The Paleo-Tethys or Palaeo-Tethys Ocean was an ocean located along the northern margin of the paleocontinent Gondwana that started to open during the Middle Cambrian, grew throughout the Paleozoic, and finally closed during the Late Triassic; existing for about 400 million years.

Paleo-Tethys was a precursor to the Tethys Ocean (also called the Neo-Tethys), which was located between Gondwana and the Hunic terranes (continental fragments that broke off Gondwana and moved north). It opened as the Proto-Tethys Ocean subducted under these terranes and closed as the Cimmerian terranes (that also broke-off Gondwana and moved north) gave way to the Tethys Ocean.
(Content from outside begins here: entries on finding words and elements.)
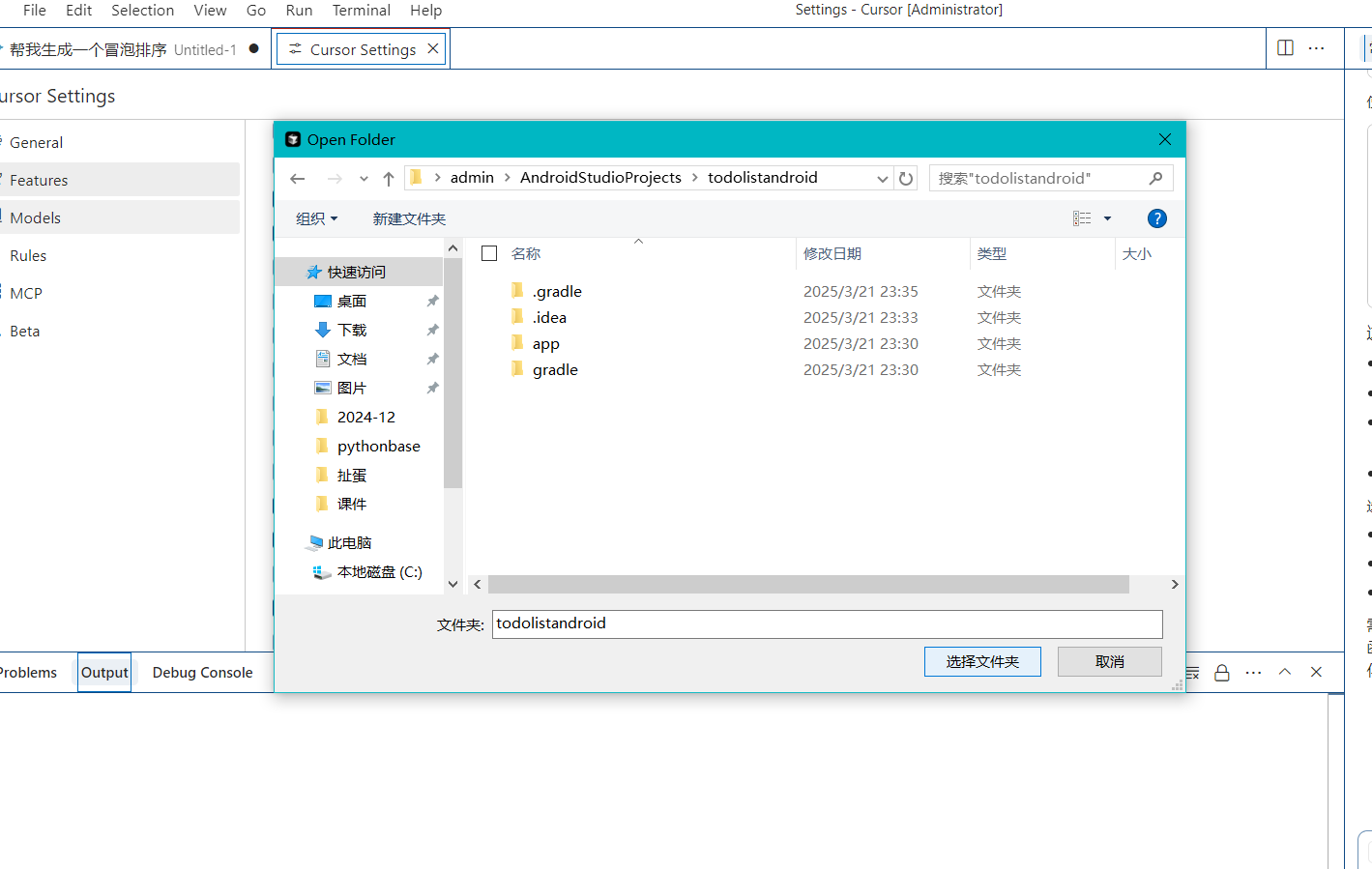
Task: Open the view layout options dropdown
Action: [x=1108, y=218]
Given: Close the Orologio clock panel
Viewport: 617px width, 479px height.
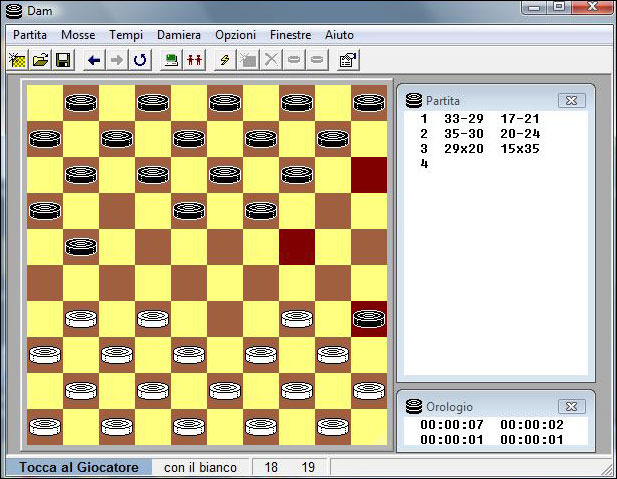Looking at the screenshot, I should pos(571,407).
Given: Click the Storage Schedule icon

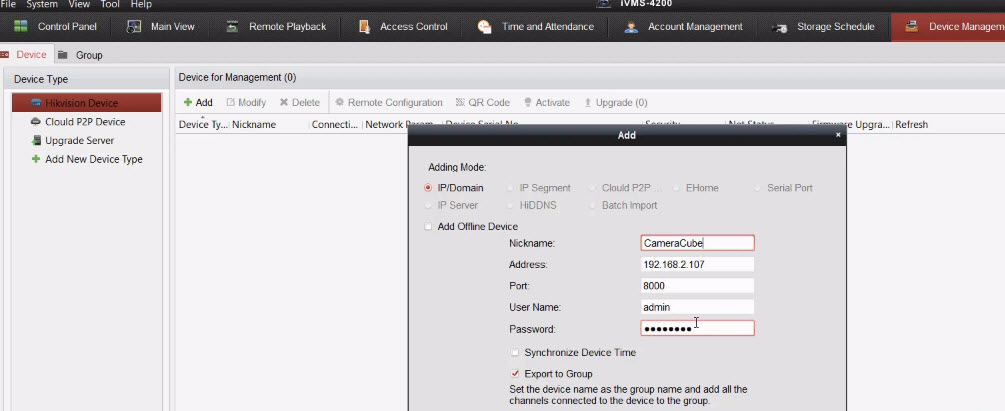Looking at the screenshot, I should (x=780, y=26).
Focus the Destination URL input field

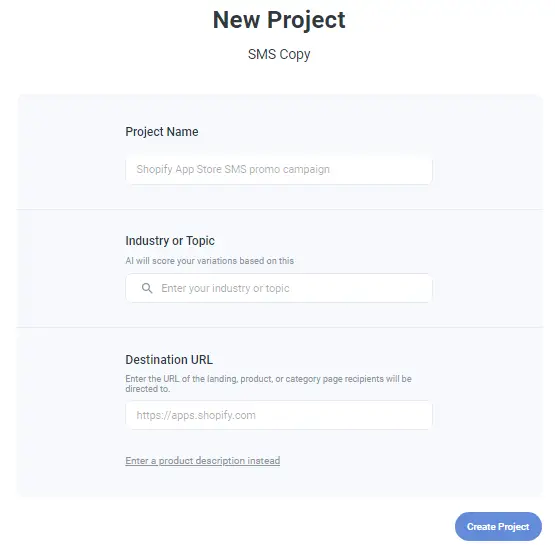[x=279, y=415]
Confusingly, the Neo-Tethys is sometimes defined as the ocean south of a hypothesized mid-ocean ridge separating Greater India from Asia, in which case the ocean between Cimmeria and this hypothesized ridge is called the Meso-Tethys, i.e., the "Middle-Tethys".

The so-called Hunic terranes are divided into the European Hunic (today the crust under parts of Europe – called Armorica – and Iberia) and Asiatic Hunic (today the crust of parts of southern Asia). A large transform fault separated the two terranes.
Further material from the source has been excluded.